Instructions to follow:
Pick out each line of the material below that contains the word "what", and copy those lines.

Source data
===============

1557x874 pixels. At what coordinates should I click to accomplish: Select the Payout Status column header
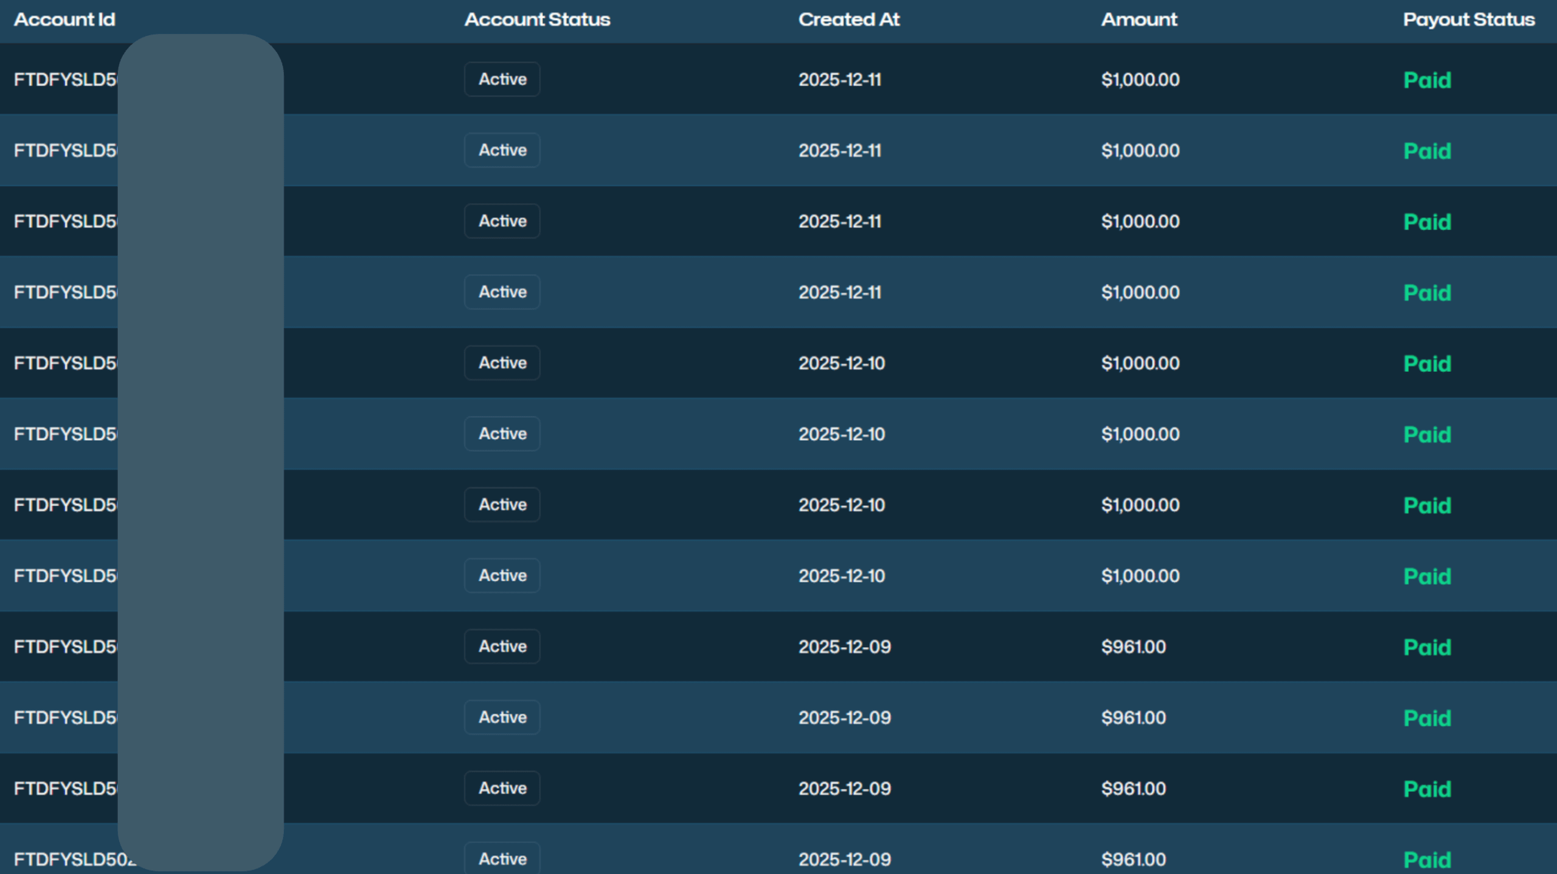point(1469,19)
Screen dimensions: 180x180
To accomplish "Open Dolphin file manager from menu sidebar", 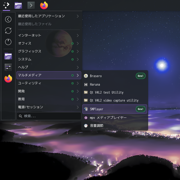I will [8, 56].
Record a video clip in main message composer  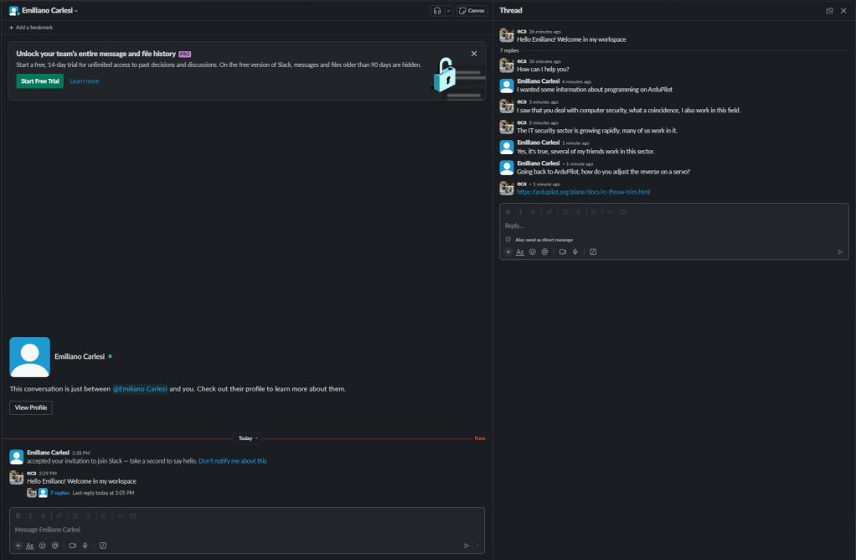[73, 546]
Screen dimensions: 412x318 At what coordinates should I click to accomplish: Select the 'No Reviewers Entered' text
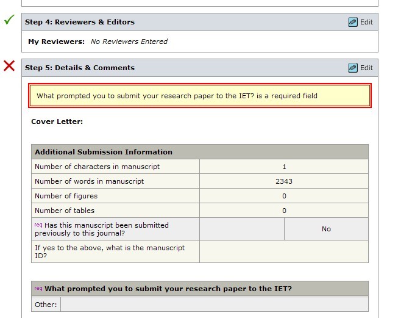pyautogui.click(x=129, y=42)
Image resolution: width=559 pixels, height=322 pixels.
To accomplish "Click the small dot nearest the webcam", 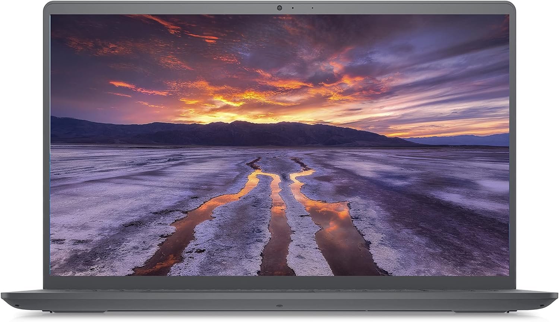I will (x=293, y=7).
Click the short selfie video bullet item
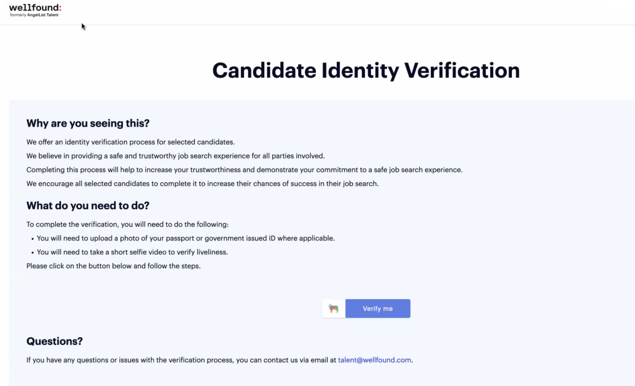The image size is (635, 386). pos(132,252)
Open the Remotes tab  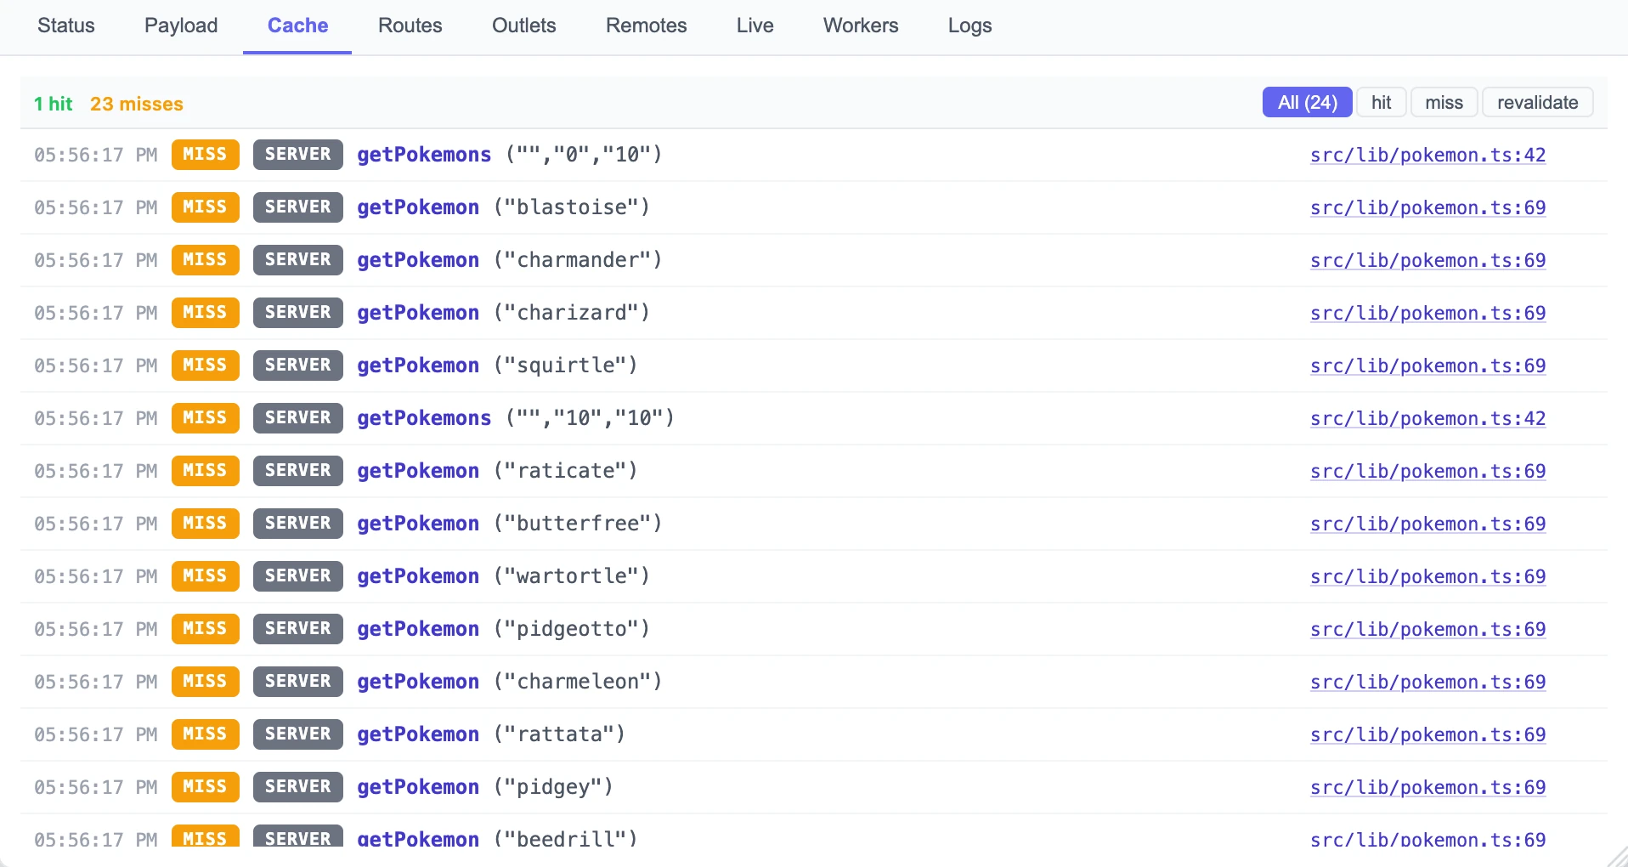point(646,26)
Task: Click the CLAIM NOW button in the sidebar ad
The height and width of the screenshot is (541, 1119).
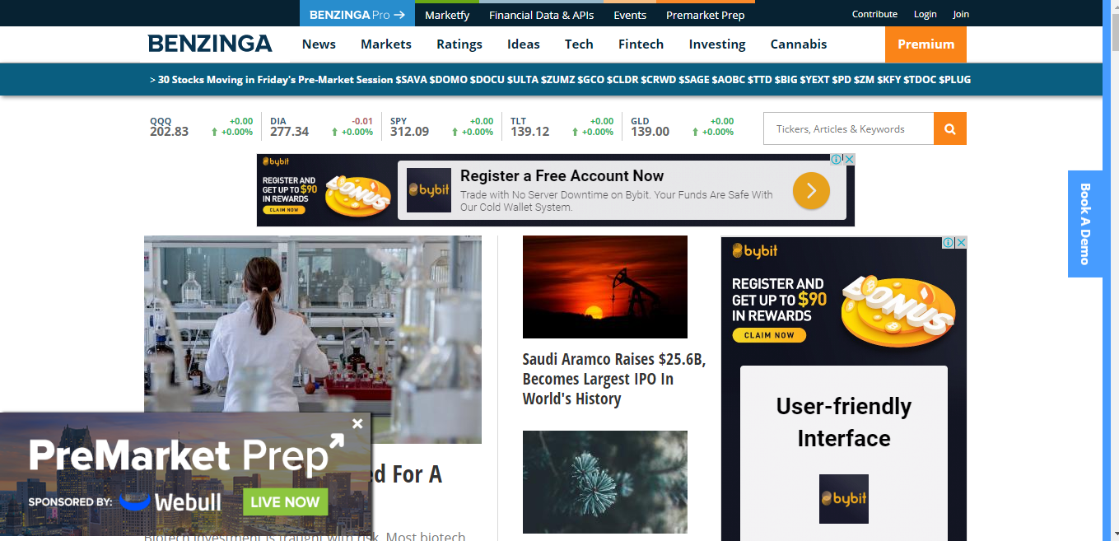Action: click(769, 334)
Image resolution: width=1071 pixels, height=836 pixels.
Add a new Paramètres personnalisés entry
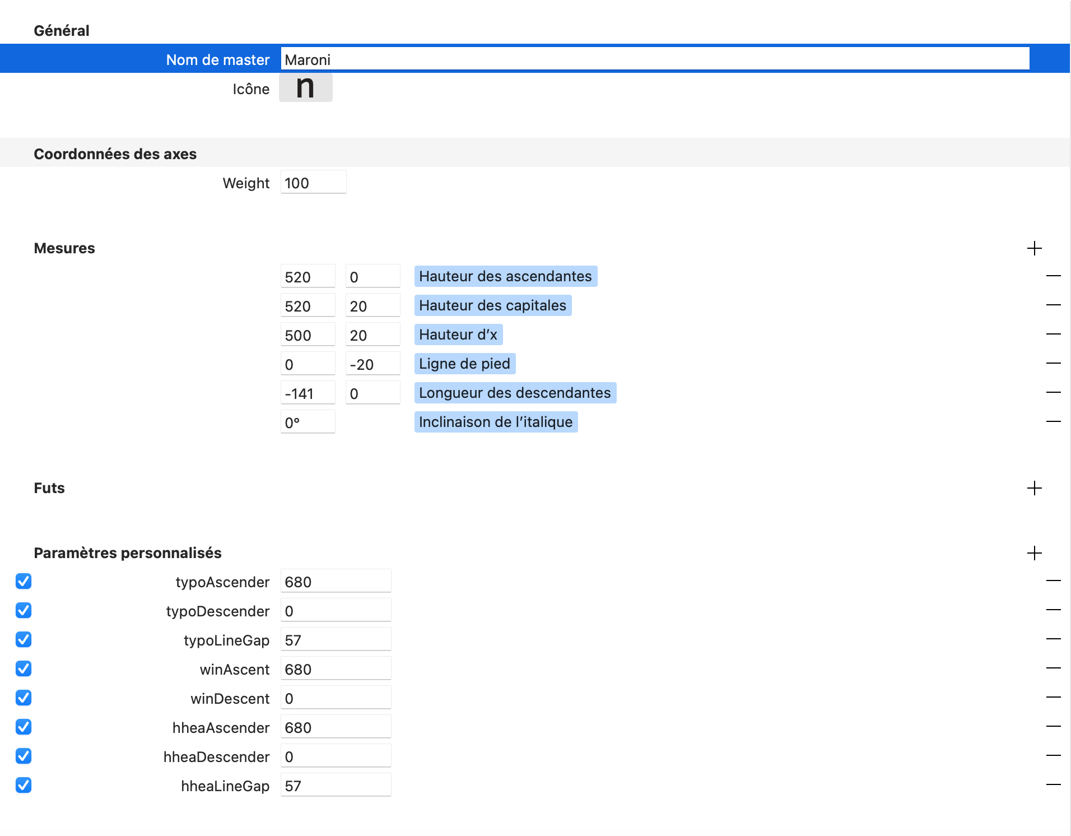(1034, 553)
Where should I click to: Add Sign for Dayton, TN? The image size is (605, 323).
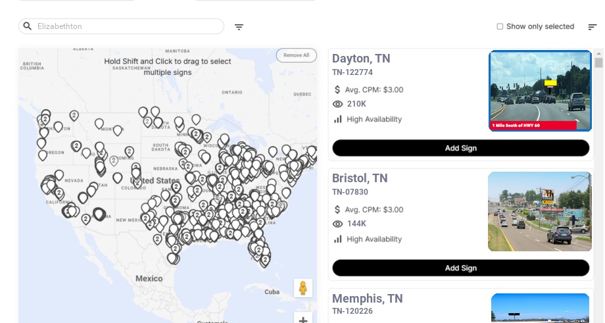tap(461, 148)
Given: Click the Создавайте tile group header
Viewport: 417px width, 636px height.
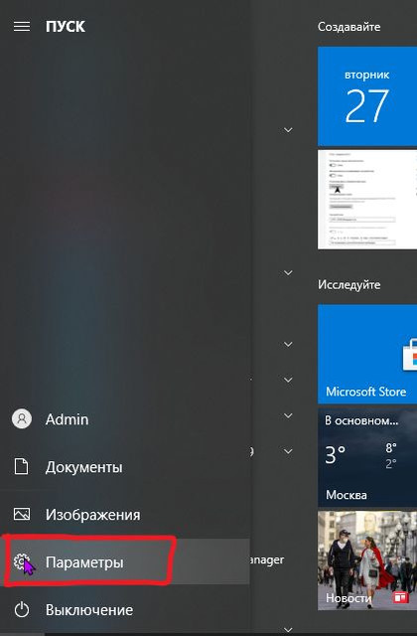Looking at the screenshot, I should point(348,27).
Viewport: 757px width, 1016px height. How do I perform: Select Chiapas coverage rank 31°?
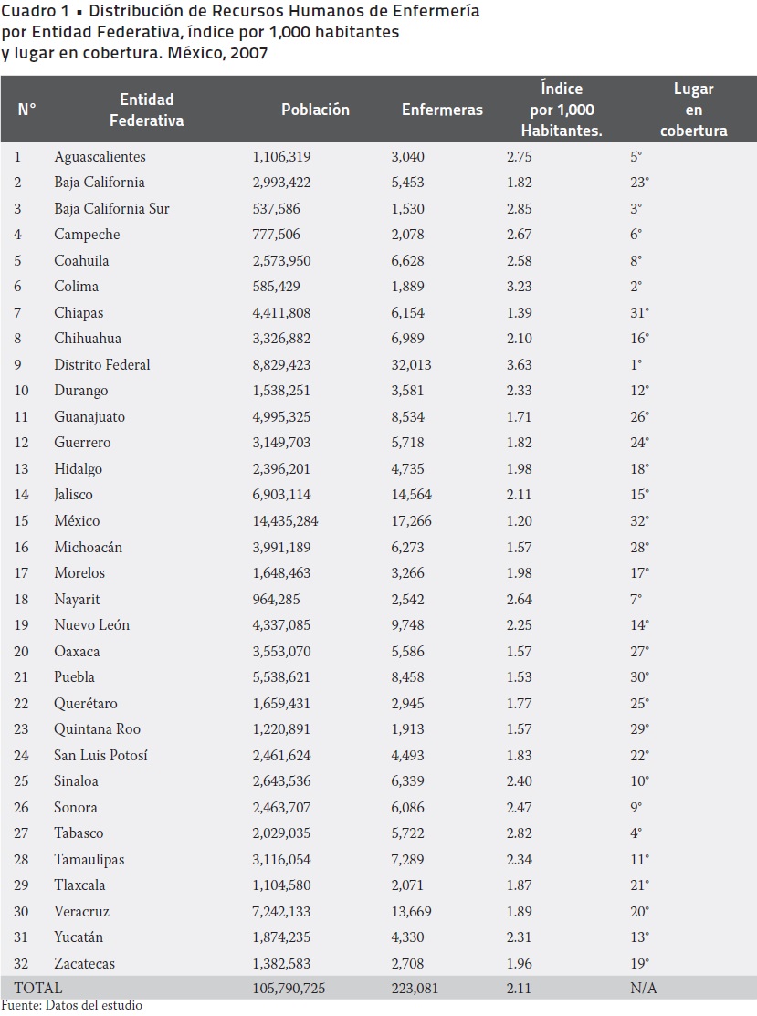tap(639, 313)
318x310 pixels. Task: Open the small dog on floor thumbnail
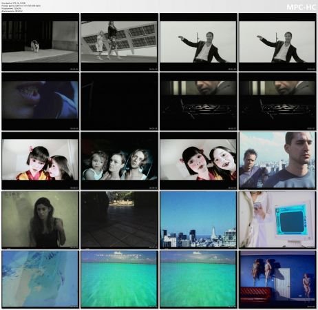tap(40, 42)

===============

Finished exercise:
1557x874 pixels. At what coordinates should I click to accomplish: Select the Payout Status column header
Screen dimensions: 412x318 At what coordinates should I click to accomplish: Select the 'No Reviewers Entered' text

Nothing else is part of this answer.